Task directions — Print, exactly as given, each line of the data from the line containing "Sitemap (780, 375)" up to and including its last line.

Data for analysis —

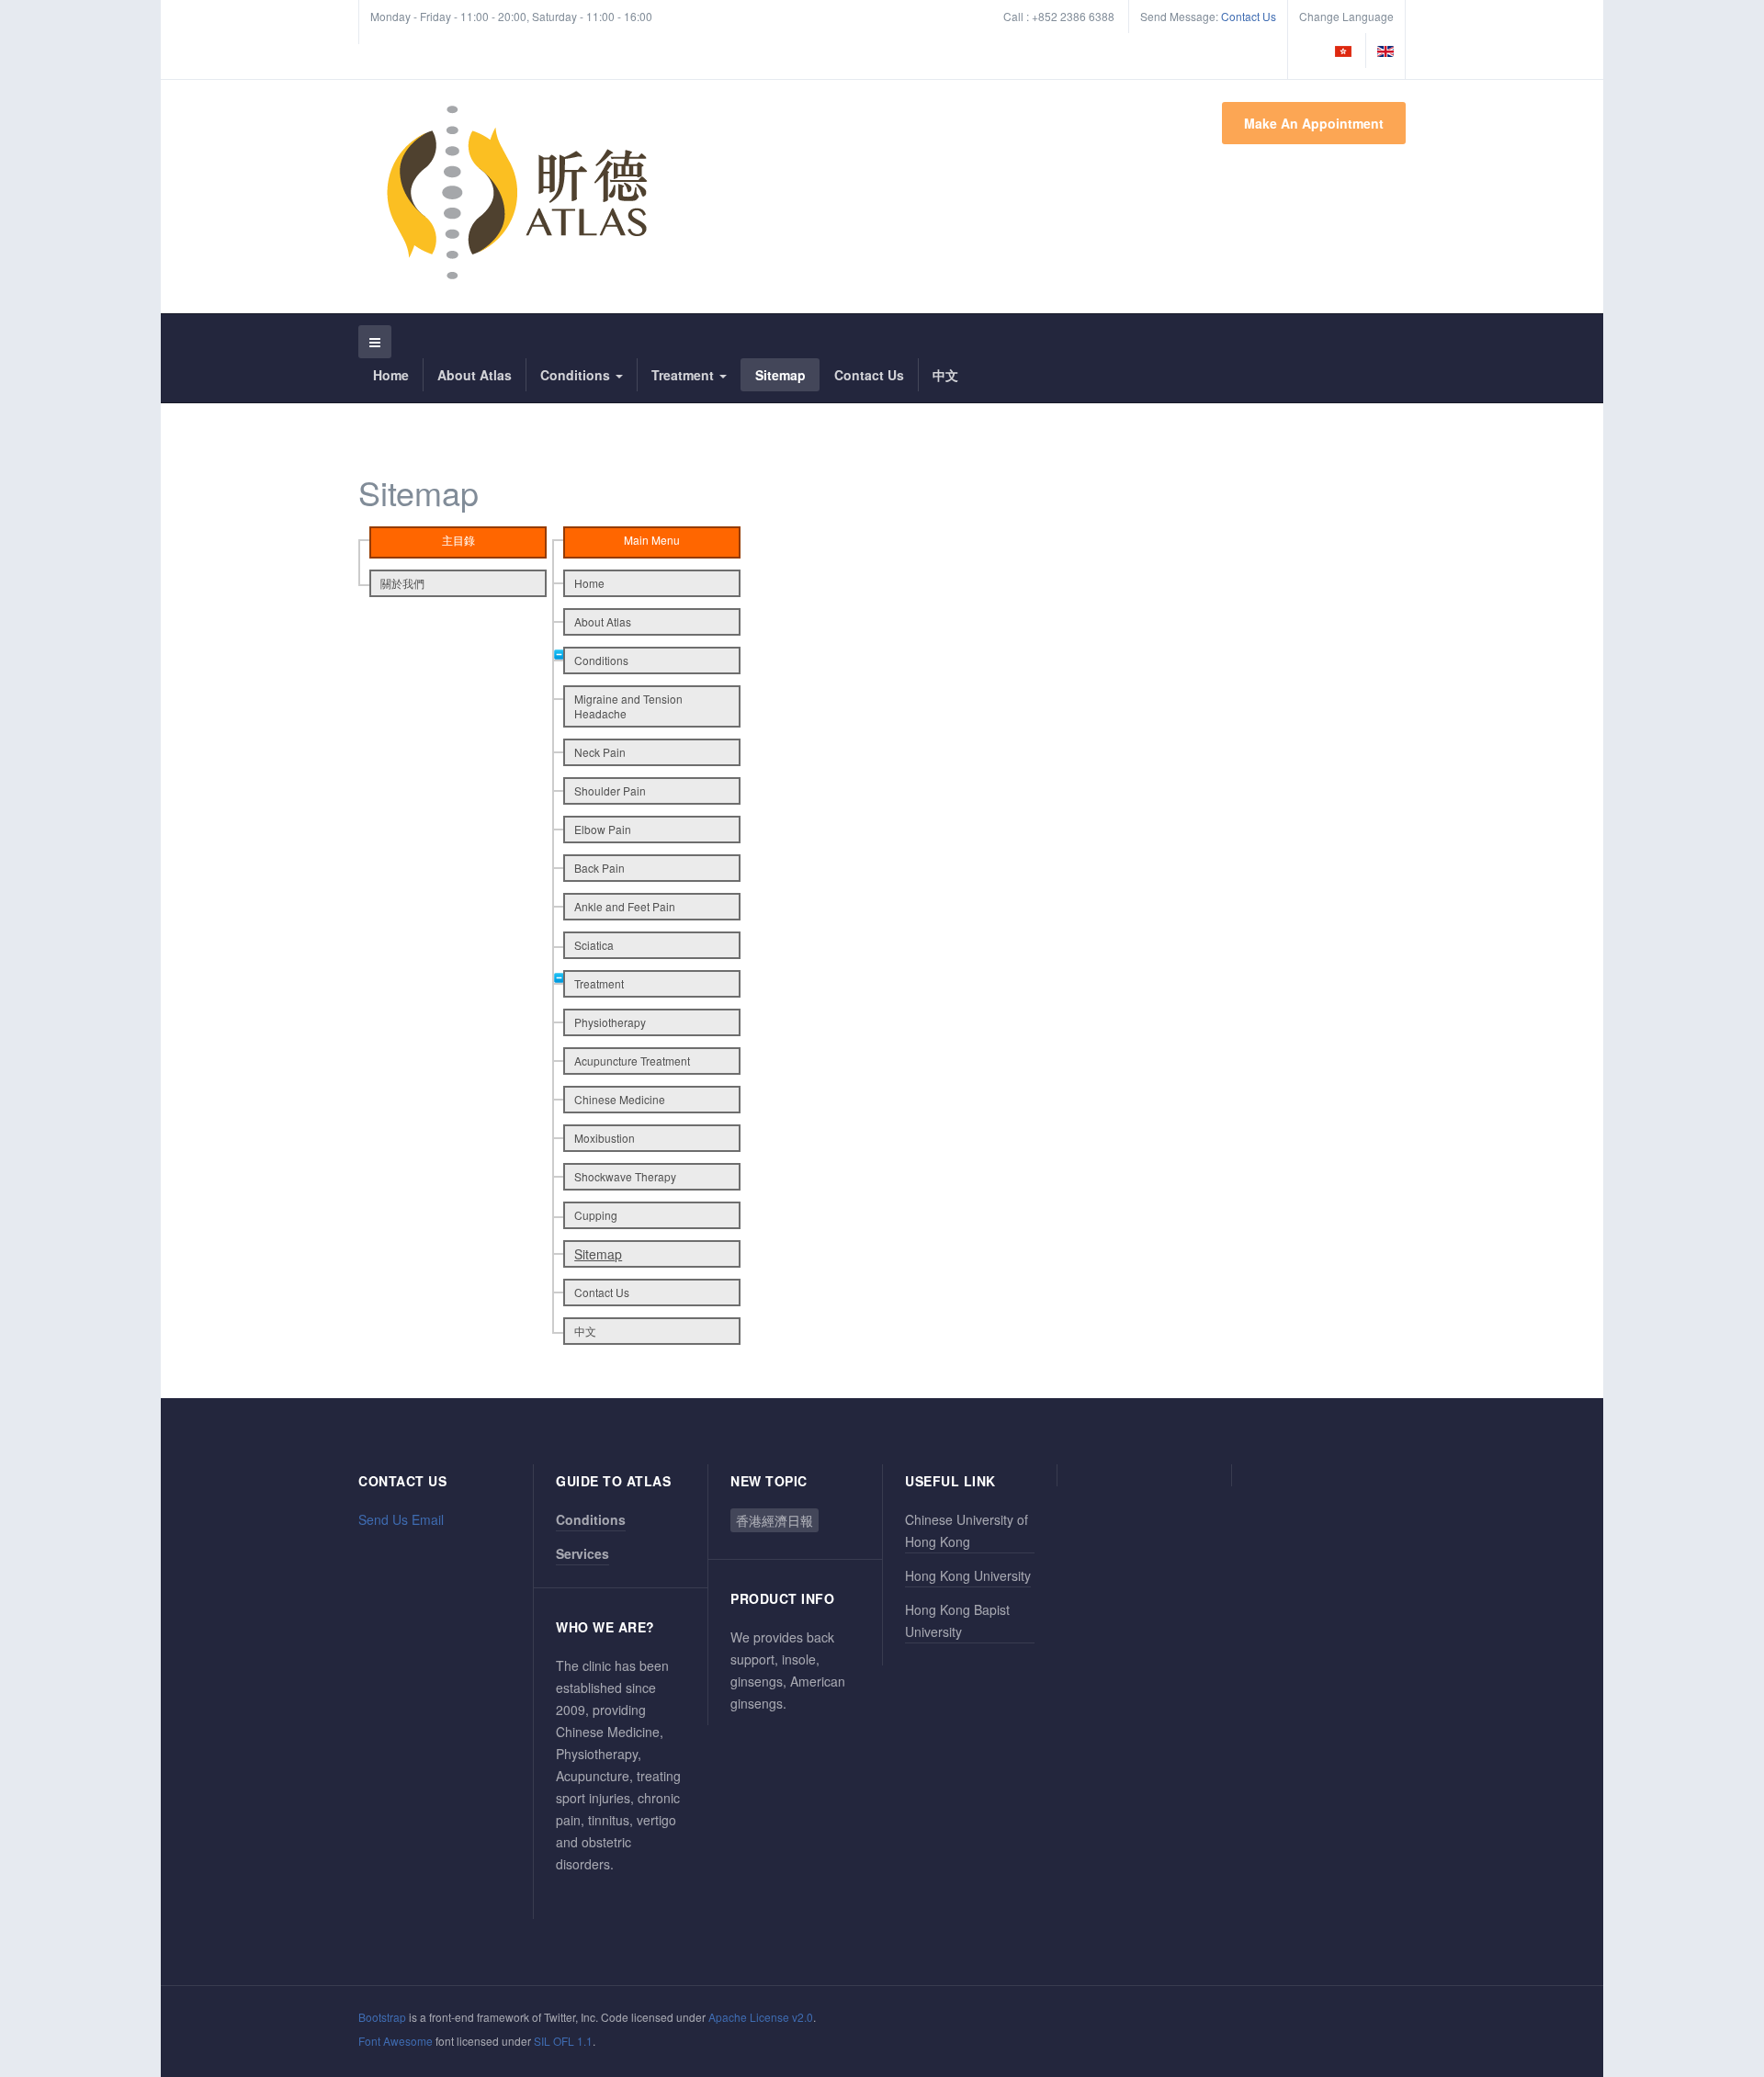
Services (582, 1553)
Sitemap (780, 375)
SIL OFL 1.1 (563, 2041)
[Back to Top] (1719, 1925)
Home (391, 375)
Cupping (595, 1215)
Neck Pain (600, 752)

Written solution —
Sitemap (780, 375)
SIL OFL 1.1 (563, 2041)
[Back to Top] (1719, 1925)
Home (391, 375)
Cupping (595, 1215)
Neck Pain (600, 752)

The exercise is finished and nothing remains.